Mi primera reacción fue «¿Yo?, ¿Estás segura?». Estaba deseoso de explorar cosas nuevas y todo lo que se publicaba en dicho periódico me gustaba mucho. Era un asiduo lector del mismo todos los meses. El sentirme parte del grupo de colaboradores me asustaba, ya que pensaba que no daba el grado y el llamado «síndrome del impostor» («quien eres tú para escribir algo de estos temas si no tienes el conocimiento, la experiencia o la pericia», me gritaban las voces en mi cabeza).

Sin embargo, lo hice. Recuerdo algo claramente que fue un fuerte indicador de que algo estaba pasando dentro de mí. Sentí que escribir esa columna, fue como desnudarme, como empezar a mostrar partes de mí que nunca había expuesto, mucho menos de las que jamás había escrito. Fue un proceso de comenzar a buscar dentro de mí, de darme el permiso de decir con honestidad y hasta con un grado de vulnerabilidad lo que vivía, sentía y quería expresar.

Esos primeros meses fueron realmente de mucho aprendizaje y atravesar muchos miedos. Tuve que estar dispuesto a platicar con colegas escritores, amigos y con Helga muchas veces para poder sentirme seguro y que no estaba haciendo el ridículo. Fue como desarrollar otra serie de músculos que no sabía que tenía al momento de escribir. Estaba tan impuesto a escribir de una manera, con una intención y con cierto estilo, que romper con esos patrones me costó trabajo.

Jamás hubiese pensado que la mujer que llegaba a la oficina del diario donde trabajaba a esperar horas por mi editora, no sólo se convertiría en una gran amiga, sino que las páginas de su periódico de metafísica se convertirían en una escuela para mi en mi camino como escritor. Y todo porque ella creyó más en mí de lo que yo creía.

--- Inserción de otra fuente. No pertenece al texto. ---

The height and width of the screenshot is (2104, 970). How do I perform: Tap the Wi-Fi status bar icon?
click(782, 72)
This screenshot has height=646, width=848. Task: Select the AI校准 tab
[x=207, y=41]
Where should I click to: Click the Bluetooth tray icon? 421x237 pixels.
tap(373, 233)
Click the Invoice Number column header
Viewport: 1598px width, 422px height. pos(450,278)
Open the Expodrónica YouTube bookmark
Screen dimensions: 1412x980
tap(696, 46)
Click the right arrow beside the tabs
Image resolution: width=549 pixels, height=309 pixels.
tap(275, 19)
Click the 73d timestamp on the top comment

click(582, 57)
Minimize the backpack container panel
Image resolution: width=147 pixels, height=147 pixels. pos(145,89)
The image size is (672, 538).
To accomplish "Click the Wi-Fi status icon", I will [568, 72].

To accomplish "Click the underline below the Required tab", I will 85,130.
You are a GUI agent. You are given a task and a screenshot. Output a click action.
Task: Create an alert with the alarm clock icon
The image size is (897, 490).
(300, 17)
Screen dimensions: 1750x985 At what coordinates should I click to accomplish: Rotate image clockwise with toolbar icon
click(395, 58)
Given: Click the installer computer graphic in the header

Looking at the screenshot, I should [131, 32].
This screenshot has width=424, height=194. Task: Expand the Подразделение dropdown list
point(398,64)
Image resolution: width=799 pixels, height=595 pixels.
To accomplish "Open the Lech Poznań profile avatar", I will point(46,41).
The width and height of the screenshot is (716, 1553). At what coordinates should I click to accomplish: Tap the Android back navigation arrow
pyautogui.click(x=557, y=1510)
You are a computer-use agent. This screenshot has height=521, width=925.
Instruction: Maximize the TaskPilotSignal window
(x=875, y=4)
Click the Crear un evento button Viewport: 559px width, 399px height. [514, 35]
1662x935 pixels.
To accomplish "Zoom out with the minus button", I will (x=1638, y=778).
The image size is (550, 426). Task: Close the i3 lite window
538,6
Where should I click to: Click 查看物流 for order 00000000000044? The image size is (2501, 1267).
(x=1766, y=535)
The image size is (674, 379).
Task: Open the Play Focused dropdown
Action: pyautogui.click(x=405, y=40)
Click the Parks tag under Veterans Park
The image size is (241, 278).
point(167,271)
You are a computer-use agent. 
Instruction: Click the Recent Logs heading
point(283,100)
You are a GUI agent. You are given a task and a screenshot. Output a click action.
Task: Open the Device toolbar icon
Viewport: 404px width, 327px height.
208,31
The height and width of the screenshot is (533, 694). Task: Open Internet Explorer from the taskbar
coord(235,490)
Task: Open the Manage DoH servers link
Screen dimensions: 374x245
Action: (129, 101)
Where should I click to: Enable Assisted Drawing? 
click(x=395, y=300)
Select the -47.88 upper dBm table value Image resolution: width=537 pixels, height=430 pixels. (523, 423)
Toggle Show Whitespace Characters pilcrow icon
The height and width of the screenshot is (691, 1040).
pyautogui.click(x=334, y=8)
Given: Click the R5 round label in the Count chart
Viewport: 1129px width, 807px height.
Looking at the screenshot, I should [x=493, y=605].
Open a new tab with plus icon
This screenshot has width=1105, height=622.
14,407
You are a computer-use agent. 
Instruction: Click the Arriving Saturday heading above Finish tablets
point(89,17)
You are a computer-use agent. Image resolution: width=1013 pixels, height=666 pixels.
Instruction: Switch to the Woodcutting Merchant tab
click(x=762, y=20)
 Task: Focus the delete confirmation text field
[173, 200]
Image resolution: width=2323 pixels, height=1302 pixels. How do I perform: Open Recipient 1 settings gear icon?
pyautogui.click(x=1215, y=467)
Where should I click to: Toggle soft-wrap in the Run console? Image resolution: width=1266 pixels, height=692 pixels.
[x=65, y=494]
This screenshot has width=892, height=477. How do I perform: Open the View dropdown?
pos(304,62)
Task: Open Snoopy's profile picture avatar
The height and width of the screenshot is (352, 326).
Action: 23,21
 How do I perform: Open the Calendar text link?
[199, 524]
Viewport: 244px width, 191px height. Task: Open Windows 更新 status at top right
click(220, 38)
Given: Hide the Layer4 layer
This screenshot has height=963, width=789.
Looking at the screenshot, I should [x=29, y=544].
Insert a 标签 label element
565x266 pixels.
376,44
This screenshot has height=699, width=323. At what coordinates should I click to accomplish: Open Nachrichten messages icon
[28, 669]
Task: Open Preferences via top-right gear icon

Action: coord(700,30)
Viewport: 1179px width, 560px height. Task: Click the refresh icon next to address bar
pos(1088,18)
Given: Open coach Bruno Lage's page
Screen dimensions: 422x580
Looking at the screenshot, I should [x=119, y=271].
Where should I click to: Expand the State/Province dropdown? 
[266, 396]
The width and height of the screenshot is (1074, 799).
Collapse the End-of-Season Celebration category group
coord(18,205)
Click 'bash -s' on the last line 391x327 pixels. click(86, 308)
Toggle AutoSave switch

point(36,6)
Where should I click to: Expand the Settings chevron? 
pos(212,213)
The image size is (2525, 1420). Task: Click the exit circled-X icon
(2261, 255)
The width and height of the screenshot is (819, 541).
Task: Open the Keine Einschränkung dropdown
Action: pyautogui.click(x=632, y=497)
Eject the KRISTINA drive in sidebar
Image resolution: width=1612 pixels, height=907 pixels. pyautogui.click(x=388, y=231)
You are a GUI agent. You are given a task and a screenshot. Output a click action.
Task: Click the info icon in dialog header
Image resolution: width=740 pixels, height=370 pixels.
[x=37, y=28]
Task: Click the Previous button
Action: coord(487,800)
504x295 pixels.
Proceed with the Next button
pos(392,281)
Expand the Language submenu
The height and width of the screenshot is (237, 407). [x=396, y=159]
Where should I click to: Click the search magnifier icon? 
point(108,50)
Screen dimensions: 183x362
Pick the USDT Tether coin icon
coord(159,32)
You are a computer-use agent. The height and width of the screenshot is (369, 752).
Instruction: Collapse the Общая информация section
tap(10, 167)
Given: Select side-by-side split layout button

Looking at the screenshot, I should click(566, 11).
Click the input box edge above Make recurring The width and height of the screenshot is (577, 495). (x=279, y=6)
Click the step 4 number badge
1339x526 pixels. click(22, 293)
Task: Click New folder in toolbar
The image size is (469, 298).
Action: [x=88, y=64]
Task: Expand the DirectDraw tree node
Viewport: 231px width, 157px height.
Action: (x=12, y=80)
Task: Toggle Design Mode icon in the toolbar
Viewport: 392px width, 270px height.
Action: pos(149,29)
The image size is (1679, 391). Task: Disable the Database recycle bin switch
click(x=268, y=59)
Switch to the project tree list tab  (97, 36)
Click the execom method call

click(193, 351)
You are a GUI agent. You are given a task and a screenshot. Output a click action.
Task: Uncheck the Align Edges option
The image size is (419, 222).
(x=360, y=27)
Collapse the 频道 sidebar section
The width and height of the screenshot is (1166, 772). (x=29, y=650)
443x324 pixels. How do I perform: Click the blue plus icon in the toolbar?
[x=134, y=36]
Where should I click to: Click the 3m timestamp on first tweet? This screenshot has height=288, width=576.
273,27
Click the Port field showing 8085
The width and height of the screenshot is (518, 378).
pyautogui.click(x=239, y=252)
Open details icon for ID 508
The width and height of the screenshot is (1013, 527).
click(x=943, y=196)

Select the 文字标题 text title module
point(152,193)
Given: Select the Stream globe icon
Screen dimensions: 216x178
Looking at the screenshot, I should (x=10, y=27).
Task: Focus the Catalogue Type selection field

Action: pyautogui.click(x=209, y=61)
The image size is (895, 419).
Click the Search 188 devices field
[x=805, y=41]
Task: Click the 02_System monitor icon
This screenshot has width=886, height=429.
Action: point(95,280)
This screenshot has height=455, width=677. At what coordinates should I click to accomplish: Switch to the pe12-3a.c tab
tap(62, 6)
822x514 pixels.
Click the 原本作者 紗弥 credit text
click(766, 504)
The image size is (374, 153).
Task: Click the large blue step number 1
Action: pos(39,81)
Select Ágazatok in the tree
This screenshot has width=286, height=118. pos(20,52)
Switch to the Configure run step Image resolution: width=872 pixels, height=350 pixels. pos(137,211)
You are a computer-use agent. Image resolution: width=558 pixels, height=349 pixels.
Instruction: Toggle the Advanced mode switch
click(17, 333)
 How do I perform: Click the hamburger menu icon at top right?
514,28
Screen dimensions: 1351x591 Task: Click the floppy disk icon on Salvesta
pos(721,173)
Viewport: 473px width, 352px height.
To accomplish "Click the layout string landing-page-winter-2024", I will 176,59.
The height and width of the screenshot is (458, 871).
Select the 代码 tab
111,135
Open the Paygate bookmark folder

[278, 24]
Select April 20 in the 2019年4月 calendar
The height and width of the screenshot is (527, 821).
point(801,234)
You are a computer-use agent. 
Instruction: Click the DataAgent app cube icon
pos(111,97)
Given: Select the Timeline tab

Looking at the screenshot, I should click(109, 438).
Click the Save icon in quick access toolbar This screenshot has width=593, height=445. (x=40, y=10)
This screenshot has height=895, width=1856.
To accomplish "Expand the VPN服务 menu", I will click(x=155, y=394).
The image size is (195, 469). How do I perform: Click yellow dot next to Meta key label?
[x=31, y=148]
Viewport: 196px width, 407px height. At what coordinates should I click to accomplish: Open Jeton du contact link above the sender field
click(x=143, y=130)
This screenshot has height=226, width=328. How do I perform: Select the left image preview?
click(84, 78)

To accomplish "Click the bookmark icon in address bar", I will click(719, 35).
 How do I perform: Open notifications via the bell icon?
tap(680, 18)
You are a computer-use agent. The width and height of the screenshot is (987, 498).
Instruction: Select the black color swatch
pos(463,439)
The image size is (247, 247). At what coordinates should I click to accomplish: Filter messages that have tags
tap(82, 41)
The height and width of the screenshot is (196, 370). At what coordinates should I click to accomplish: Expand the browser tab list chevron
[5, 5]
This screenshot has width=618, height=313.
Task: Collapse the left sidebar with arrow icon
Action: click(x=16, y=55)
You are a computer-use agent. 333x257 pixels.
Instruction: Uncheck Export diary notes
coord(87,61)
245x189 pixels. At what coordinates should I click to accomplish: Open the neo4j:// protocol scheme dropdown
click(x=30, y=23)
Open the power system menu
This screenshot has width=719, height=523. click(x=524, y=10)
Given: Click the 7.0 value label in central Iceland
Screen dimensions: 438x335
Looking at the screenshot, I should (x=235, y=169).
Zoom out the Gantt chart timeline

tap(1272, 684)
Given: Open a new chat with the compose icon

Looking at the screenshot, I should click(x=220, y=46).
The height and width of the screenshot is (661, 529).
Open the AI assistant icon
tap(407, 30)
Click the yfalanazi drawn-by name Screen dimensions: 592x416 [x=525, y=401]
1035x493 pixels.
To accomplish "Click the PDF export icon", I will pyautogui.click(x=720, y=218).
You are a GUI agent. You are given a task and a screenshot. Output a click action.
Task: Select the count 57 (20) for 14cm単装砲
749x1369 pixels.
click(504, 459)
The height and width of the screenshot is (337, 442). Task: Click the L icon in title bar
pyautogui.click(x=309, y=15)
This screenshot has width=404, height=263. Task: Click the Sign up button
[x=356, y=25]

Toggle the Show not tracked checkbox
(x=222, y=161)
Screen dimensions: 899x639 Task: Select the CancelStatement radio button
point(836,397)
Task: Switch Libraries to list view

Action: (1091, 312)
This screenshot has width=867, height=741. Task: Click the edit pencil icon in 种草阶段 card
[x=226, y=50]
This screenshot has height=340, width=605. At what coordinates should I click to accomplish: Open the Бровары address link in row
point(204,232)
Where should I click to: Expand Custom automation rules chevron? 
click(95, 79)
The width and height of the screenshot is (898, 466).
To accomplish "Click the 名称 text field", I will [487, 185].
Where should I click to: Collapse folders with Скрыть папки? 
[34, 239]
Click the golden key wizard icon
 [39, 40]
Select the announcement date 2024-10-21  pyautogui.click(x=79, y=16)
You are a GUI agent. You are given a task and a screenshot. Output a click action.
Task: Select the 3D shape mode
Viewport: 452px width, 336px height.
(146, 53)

Fue una lección que jamás olvidaré. Que alguien crea tanto en ti, que te brinde la oportunidad. Que sabe que va a ser un proceso de crecimiento y que tendrás que enfrentar los dolores y miedos del proceso para llegar a una mejor versión de ti. Otro día te comparto como esto fue el inicio de que años más tarde me convirtiera en el dueño del periódico de Helga. Eso es historia para otro día.

¿Qué vas a hacer al respecto?

Hay personas que creen más en ti que tú y te brindan una oportunidad que altera el rumbo de tu vida.

Jorge Meléndez

Jorge Meléndez, es un Coach Certificado de John Maxwell y tiene un Diplomado de Coaching Ontológico de la UNAM.

Con más de 23 años de experiencia, como generador de abundancia y diseñador de propósitos personales y empresariales, ha logrado que, más de 200 mil personas en más de 30 países del mundo, descubran y alcancen su grandeza a través de talleres y mentorías que cambian la manera de pensar para alcanzar metas y sueños.